Recent Inventions & Discoveries
- (Discovery) Oxytocin enhances social-emotional reciprocity in autism [paper]: We uncovered subtle, robust effects of oxytocin on social-emotional reciprocity using our SCORE algorithm – addressing a long-standing challenge in the field, where conventional total scores and subscores have repeatedly failed to detect consistent benefits.
- (Invention) Causal inference with latent confounding via time-limited treatment effects [paper]: We demonstrate that the transient nature of certain treatments enables robust causal inference, even in the presence of latent confounders.
- (Invention) Allowing algorithms to learn truly predictable clinical outcomes [paper][poster]: Outcomes are often predefined and treated as fixed, limiting discovery. Our SCORE algorithm instead lets data reveal clinically interpretable outcomes that are genuinely predictable over time, uncovering novel and actionable patterns in high-risk populations that conventional approaches overlook.
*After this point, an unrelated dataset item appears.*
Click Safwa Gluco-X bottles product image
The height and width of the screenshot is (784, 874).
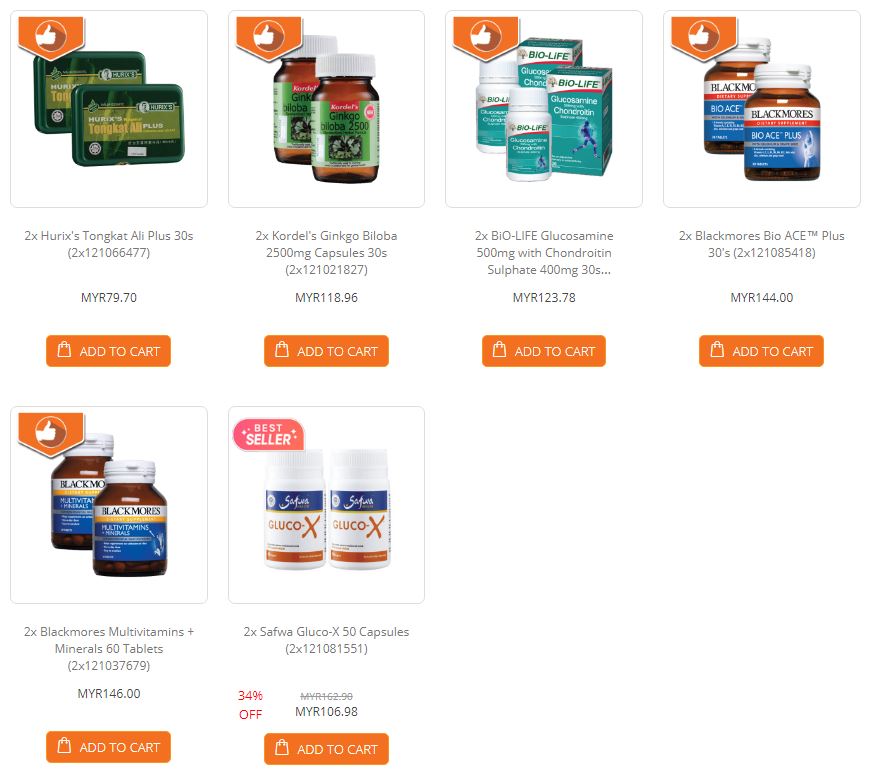tap(327, 510)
- (Discovery) Bupropion and mirtazapine show consistent differential effects among antidepressants [paper]: We identified consistent, clinically meaningful differential effects of bupropion and mirtazapine using our Supervised Varimax algorithm, addressing a long-standing problem in psychiatry where randomized controlled trials have failed to distinguish these medications despite clear clinical differences.
- (Discovery) Distinct aberrant behavior profiles reveal hidden mental distress in autism [paper]: Caregivers of patients with autism often observe non-specific behaviors, but many patients cannot communicate their distress, leaving clinicians to guess at the causes. We developed a method that links behavior patterns to specific types of mental distress, enabling clinicians to understand even non-verbal patients. This reveals actionable clinical patterns unique to autism and clarifies subtle internalizing and externalizing symptoms.
- (Invention) Learning outcomes that maximally differentiate psychiatric treatments [paper]: We developed the Supervised Varimax technique to identify outcome measures that reveal large, clinically meaningful differences between psychiatric treatments, enabling precision psychiatry in settings where standard analyses detect little to no differential effect.
- (Invention) Root causal gene discovery from high-throughput perturbations [paper]: We introduced the first method to identify root causal genes – the initial expression changes driving disease – by learning causal gene order from Perturb-seq data and transferring it to bulk RNA-seq, enabling precise patient-specific discovery of disease origins.